EXTRACT TO READ:
+ + + + +
The Obama of automobiles is the vehicle all responsible citizens have been waiting for.

April 1, 2009 - by Frank J. Fleming

I have some exciting news to tell you. For the first time ever, you will have a car that’s been made using the full efforts of the federal government. That’s right; the same entity that once got man to the moon will now get you to the grocery store. Yes, unlike the moon, you’ve been to the store before, but never with the style and efficiency of a vehicle designed by your United States government.

Now that President Barack Obama is wielding greater control of the auto industry, he’s decided it’s time to design a vehicle fit for this new era. He got a thousand of the government’s best and brightest (995 lawyers and politicians and five engineers) to design a car fit for the needs of the twenty-first century while including forward-thinking sensibilities. This new car is called the B-ROC and it is truly the Obama of automobiles. Here are some preliminary features:

- The B-ROC will be efficiently sized so as to be no bigger than needed to transport a driver, his or her life partner, one optional child, and three bags of groceries of average weight (i.e., not all canned food).
+ + + + +
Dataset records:
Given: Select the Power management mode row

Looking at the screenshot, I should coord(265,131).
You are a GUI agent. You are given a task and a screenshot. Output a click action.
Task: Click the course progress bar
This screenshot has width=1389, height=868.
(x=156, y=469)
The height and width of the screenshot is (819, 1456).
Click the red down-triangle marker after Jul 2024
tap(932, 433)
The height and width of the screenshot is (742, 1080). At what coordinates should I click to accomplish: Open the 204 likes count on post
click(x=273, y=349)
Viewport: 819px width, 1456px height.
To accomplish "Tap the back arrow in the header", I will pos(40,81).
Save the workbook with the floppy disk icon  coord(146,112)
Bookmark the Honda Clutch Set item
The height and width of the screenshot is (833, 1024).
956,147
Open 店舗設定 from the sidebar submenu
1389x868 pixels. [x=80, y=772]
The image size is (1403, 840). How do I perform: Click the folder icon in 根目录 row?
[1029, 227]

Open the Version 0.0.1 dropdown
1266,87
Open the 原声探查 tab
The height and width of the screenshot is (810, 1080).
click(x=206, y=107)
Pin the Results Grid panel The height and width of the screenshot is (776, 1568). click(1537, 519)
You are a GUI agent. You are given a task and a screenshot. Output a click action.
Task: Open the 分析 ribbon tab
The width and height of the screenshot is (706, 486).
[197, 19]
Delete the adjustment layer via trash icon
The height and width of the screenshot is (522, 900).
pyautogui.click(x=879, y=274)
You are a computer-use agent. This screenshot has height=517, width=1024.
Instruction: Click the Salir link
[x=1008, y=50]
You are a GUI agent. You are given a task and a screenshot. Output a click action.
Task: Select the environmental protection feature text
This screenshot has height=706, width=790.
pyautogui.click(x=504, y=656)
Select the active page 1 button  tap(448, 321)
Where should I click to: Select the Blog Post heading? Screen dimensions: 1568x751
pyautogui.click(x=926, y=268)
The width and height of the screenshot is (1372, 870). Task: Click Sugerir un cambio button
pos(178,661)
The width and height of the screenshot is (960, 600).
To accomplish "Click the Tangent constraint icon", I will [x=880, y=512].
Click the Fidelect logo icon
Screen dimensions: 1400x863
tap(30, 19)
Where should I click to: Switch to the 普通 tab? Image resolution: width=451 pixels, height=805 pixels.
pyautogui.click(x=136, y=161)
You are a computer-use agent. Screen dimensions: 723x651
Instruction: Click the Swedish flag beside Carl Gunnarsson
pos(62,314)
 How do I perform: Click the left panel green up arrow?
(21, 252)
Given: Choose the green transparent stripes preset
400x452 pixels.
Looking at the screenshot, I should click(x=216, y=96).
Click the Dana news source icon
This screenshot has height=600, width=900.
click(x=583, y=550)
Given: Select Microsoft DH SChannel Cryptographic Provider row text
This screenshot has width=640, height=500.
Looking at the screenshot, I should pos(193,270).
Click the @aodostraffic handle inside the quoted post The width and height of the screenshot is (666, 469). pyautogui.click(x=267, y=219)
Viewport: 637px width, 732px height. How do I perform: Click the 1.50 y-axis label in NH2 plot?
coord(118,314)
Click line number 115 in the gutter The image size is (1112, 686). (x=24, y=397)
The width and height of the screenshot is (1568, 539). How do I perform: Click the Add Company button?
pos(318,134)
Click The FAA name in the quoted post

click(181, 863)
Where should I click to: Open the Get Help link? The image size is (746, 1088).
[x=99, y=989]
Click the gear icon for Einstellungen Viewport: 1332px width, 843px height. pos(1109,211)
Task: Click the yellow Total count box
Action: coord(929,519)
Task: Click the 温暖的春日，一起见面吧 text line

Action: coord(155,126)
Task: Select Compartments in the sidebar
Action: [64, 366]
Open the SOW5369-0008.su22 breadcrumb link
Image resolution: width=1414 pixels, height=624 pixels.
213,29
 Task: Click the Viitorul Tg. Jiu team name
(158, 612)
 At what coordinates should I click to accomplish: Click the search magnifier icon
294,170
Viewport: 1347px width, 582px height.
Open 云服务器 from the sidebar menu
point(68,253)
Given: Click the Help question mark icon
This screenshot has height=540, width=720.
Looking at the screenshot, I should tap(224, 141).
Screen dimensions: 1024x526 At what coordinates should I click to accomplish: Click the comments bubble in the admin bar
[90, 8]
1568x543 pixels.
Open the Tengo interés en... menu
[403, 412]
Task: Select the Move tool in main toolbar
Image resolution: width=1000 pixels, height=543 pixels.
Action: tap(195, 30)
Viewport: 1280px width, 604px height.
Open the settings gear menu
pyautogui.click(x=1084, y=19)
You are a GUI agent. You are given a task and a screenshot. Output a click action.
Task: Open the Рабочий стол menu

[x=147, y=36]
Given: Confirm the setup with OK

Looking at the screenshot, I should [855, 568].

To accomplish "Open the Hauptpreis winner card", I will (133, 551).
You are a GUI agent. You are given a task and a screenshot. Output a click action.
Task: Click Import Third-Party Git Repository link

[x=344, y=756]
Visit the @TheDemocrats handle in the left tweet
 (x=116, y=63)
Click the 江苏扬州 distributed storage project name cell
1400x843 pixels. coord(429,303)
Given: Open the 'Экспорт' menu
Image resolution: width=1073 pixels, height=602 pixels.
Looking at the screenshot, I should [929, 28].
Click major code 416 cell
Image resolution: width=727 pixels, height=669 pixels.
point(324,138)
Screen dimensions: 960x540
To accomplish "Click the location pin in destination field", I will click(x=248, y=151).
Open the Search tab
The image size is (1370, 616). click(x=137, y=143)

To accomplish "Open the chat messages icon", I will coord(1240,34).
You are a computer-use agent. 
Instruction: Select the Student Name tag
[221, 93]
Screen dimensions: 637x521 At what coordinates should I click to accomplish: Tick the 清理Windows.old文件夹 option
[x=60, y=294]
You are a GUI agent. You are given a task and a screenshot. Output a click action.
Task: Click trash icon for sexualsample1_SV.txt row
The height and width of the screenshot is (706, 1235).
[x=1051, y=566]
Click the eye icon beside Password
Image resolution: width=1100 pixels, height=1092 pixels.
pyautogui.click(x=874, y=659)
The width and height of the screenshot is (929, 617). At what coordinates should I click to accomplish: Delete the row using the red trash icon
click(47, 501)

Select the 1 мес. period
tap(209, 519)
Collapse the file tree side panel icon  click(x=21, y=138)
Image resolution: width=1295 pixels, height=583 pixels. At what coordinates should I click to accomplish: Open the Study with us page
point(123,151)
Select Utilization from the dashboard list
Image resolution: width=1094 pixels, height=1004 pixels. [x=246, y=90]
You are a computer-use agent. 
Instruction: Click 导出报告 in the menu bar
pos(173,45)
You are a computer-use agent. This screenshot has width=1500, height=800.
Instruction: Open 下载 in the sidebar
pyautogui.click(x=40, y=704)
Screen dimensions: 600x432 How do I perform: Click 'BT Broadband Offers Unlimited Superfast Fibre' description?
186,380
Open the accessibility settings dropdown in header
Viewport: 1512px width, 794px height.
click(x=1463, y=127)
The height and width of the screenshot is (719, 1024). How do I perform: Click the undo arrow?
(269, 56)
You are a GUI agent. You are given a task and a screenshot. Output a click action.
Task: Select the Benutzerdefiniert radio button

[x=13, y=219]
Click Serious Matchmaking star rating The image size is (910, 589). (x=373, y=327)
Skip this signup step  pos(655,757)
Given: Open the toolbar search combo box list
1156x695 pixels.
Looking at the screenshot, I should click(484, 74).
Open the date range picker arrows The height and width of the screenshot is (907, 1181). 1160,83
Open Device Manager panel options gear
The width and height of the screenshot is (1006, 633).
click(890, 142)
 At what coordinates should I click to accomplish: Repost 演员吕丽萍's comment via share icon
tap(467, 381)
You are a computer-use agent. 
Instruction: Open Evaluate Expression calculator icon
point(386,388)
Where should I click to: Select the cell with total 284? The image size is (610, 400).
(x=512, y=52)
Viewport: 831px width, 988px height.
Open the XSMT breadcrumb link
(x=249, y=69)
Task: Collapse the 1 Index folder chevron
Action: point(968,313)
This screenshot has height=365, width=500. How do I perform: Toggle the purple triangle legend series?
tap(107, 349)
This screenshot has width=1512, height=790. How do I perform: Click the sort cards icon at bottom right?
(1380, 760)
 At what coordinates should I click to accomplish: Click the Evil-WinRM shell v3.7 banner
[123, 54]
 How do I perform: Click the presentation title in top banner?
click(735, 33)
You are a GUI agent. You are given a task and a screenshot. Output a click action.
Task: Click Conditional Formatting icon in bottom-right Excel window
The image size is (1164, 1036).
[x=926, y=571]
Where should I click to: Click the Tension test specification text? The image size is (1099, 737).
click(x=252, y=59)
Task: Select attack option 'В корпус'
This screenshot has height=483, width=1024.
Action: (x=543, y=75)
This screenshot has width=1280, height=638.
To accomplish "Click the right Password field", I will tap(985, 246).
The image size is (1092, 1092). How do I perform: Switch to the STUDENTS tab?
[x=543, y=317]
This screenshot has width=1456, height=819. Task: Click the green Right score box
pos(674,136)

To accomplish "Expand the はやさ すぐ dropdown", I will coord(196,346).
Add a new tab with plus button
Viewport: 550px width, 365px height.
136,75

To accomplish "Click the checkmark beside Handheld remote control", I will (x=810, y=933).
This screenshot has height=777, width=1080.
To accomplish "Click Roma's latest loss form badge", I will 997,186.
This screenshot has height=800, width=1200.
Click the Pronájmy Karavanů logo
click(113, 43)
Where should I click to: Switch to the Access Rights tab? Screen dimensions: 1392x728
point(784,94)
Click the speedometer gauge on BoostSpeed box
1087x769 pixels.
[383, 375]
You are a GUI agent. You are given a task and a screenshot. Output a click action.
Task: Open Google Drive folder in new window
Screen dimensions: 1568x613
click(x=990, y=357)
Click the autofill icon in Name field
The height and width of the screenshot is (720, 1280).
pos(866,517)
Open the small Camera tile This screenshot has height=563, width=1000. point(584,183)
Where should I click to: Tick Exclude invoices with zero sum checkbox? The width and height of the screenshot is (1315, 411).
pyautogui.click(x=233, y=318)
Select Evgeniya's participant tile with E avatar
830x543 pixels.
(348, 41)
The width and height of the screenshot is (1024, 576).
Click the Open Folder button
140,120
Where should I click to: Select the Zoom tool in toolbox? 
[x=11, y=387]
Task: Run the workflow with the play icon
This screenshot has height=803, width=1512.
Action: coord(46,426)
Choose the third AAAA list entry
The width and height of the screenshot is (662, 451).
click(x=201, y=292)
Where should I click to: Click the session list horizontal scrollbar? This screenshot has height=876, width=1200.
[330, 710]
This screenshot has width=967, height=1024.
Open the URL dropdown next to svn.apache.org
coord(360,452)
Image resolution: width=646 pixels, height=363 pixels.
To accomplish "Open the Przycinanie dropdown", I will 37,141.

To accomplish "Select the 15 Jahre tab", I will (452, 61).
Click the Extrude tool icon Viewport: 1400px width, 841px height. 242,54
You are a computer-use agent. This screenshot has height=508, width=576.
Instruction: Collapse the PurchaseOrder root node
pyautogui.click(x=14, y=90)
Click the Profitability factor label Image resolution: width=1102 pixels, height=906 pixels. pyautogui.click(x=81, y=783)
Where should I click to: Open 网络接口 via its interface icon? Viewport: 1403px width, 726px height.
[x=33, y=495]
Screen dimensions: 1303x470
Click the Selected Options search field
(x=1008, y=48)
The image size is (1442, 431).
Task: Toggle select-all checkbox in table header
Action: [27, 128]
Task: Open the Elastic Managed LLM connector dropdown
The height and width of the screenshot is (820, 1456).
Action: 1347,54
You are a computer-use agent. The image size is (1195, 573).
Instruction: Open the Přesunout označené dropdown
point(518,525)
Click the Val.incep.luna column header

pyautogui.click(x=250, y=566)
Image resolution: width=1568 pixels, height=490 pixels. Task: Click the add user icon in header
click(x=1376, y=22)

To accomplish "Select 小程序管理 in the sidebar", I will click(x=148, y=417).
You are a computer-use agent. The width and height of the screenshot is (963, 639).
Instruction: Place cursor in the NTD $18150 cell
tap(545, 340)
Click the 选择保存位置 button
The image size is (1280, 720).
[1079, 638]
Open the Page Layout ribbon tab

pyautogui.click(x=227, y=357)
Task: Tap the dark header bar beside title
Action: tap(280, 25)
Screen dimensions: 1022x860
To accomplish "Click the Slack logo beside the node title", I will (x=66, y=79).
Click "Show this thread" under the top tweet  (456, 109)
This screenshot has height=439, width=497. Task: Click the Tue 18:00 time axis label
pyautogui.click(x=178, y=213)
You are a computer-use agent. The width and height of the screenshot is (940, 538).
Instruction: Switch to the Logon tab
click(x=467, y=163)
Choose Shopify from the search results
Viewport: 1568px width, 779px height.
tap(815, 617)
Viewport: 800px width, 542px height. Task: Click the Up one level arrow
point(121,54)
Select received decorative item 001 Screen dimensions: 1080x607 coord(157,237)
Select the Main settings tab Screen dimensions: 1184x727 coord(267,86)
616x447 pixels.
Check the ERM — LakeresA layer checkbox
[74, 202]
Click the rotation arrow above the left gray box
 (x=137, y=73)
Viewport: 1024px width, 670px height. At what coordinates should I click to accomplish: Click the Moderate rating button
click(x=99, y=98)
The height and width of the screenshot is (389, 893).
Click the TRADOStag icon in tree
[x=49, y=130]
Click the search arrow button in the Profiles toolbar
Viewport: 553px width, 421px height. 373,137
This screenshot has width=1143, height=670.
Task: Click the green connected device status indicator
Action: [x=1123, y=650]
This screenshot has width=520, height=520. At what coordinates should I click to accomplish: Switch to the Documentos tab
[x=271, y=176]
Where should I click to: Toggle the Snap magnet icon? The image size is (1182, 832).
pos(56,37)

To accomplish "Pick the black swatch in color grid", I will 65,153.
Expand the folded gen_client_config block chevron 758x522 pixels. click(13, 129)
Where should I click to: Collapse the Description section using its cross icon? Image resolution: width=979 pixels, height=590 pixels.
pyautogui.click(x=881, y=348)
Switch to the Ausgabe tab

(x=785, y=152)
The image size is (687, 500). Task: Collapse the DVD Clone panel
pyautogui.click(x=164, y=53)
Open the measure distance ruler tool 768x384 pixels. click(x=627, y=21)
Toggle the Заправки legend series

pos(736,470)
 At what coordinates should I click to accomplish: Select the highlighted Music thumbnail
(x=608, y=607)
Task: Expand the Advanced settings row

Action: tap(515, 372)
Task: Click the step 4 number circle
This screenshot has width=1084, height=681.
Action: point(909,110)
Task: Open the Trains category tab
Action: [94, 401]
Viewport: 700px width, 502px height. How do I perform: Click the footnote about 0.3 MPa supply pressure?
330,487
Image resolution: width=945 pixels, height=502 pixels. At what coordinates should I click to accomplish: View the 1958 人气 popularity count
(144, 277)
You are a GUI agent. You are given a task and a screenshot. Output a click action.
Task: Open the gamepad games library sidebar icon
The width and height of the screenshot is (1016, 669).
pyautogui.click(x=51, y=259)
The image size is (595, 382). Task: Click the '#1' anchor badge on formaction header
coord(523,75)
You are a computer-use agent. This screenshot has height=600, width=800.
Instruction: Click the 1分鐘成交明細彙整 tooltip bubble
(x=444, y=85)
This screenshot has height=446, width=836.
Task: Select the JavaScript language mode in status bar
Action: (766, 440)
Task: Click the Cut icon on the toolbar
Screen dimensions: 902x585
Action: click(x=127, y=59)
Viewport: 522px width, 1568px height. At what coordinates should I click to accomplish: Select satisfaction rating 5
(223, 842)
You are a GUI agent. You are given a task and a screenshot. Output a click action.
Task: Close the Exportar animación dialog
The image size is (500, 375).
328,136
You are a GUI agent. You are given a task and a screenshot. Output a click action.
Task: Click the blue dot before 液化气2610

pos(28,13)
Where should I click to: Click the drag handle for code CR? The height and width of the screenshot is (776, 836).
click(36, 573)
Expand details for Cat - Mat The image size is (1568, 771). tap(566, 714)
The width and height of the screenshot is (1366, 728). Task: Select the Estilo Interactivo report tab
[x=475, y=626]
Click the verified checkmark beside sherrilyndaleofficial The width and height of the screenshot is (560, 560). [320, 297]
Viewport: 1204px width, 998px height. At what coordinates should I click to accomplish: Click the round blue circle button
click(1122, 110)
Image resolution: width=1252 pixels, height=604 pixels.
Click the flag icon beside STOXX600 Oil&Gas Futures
+ + + + +
EXERCISES TO COMPLETE:
- a) Using the B-ROC article, decide whether each statement agrees with it: (i) five engineers were among the thousand people who designed the car; (ii) the car is sized to carry two optional children; (iii) the article is dated April 1, 2009. For each, answer yes or no and quote the words of the article that decide it.
- b) Write the next part of the B-ROC article, beginning after its last line.

ANSWERS BELOW:
- a)
(i) Yes: "995 lawyers and politicians and five engineers"
(ii) No: "one optional child"
(iii) Yes: "April 1, 2009"

- b)
- The B-ROC will boast a reasonable, fuel-efficient acceleration of zero to sixty in twenty seconds (this is based on a theoretical model capable of reaching a speed of sixty miles per hour).

- The B-ROC will be able to maintain a speed of almost fifteen times the average human walking speed. That’s faster than most land animals and still relatively safe.

Rest assured you’ll be noticed driving the new B-ROC, as it will be colored bright orange for high visibility to pedestrians and wildlife.

- To fight noise pollution, instead of a horn, the B-ROC will include a booklet of hand signals to communicate with fellow drivers in a more efficient and exact manner.

Similar to the popular OnStar system, the B-ROC will come standard with the BigBrother system. This will allow the government to keep track of where you are and what you’re saying. And if you were hoping OnStar would one day monitor for speech insensitive to race, gender, or sexual preference, then you’re going to love BigBrother! And if you’re ever in need, a helpful government social worker will be one button away with a wait time guaranteed to be no more than six hours (for safety reasons, the B-ROC must be parked during two-way communications). Never be afraid; BigBrother is watching you!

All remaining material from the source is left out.